**課題内容**
以下のカーネルモジュールに関する文章から、「Ubuntuのカーネルについて」で始まり「Ubuntuカーネルの基本的な使い方。」までの部分を一字一句違えずに抜き出してください。

**抜粋した文章**
Ubuntu Weekly Recipe

第791回自作のカーネルモジュールをDKMS対応にする

長い人生において誰もが一度は遭遇するであろう経験のひとつが「カーネルモジュールのビルド」です。ちょっと盛りすぎではないかと思われるかもしれませんが、それでも本連載の読者層であれば、おそらく大半の人がなにがしかのカーネルモジュールをビルドしたことがあるのではないでしょうか。今回は自作を含むサードパーティのカーネルモジュールの管理が楽になるDKMS(Dynamic Kernel Module Support)の使い方と、セキュアブートへの対応方法を紹介します。

Ubuntuのカーネルについて

Ubuntuのカーネルは、アップストリームであるLinuxカーネルの特定のバージョンに対して、Ubuntu独自のパッチを加えて構築されています。その仕組みにはUbuntu固有の手順も多く、本連載ではこれまでにもさまざまな方法でカーネルをビルド・インストールする手段を紹介してきました。代表的なものだけでも次の記事が存在します。

第278回Ubuntuカーネルとの付き合い方
Ubuntuカーネルの基本的な使い方。
第333回カーネルパッケージをビルドしよう
Ubuntuカーネルのgitリポジトリもしくはカーネルソースパッケージを利用した、Ubuntuのカーネルパッケージのビルド方法。
第524回Hades Canyon/Kaby Lake GのdGPUを有効化する
Ubuntuのメインラインビルドを利用したビルド済み最新カーネルのインストール方法。
第526回Ubuntuで最新のカーネルをお手軽にビルドする方法
バニラカーネルからDebianパッケージをビルドする方法。
第578回メインラインカーネルにパッチをあてる
Ubuntuパッチとセットでアップストリームのカーネルをデイリーでビルドしている、メインラインカーネルをカスタマイズする方法。

しかしながら、たとえば新しいハードウェアの対応等を目的として新規にカーネルモジュールを追加したいだけなら、カーネル本体を再ビルドする必要はありません。モジュールだけをビルドしてロードすれば事足ります。ただしカーネルのソースツリーの外にあるモジュール[1]を独自にビルドする場合、次のような懸念事項が存在します。

[データセットの行]

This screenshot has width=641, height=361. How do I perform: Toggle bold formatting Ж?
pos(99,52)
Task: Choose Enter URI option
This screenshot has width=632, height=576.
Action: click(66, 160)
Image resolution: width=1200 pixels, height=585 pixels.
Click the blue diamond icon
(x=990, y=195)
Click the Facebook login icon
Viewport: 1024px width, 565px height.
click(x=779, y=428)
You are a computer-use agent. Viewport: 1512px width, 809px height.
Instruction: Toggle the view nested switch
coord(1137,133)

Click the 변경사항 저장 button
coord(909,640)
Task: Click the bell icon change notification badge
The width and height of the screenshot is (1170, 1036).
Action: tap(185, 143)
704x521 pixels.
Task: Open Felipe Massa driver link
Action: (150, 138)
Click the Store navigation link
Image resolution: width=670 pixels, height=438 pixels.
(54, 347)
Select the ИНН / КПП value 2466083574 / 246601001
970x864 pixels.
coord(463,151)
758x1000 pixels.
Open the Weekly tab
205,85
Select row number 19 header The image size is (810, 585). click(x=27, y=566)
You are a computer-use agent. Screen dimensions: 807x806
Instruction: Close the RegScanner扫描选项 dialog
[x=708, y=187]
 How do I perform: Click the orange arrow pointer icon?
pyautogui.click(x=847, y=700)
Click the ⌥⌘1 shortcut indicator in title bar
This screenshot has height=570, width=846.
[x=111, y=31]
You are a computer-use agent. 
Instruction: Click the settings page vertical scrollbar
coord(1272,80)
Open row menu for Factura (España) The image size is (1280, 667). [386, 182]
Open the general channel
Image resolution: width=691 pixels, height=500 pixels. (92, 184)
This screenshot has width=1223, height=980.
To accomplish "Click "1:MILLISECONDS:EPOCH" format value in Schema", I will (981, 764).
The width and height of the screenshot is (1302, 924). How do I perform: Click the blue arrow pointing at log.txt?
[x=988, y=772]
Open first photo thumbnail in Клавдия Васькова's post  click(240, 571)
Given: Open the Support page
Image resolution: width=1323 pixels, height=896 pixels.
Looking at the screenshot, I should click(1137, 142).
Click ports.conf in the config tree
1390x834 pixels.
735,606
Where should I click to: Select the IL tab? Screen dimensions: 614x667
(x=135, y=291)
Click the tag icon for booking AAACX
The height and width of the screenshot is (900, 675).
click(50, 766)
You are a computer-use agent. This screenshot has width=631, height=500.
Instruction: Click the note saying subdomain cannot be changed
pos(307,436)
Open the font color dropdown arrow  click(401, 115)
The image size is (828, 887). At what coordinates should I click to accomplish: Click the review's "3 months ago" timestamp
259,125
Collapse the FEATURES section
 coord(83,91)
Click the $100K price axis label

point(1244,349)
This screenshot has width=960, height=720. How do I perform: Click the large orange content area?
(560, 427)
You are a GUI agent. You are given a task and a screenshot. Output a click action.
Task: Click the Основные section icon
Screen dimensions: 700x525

**課題の解答**
Ubuntuのカーネルについて

Ubuntuのカーネルは、アップストリームであるLinuxカーネルの特定のバージョンに対して、Ubuntu独自のパッチを加えて構築されています。その仕組みにはUbuntu固有の手順も多く、本連載ではこれまでにもさまざまな方法でカーネルをビルド・インストールする手段を紹介してきました。代表的なものだけでも次の記事が存在します。

第278回Ubuntuカーネルとの付き合い方
Ubuntuカーネルの基本的な使い方。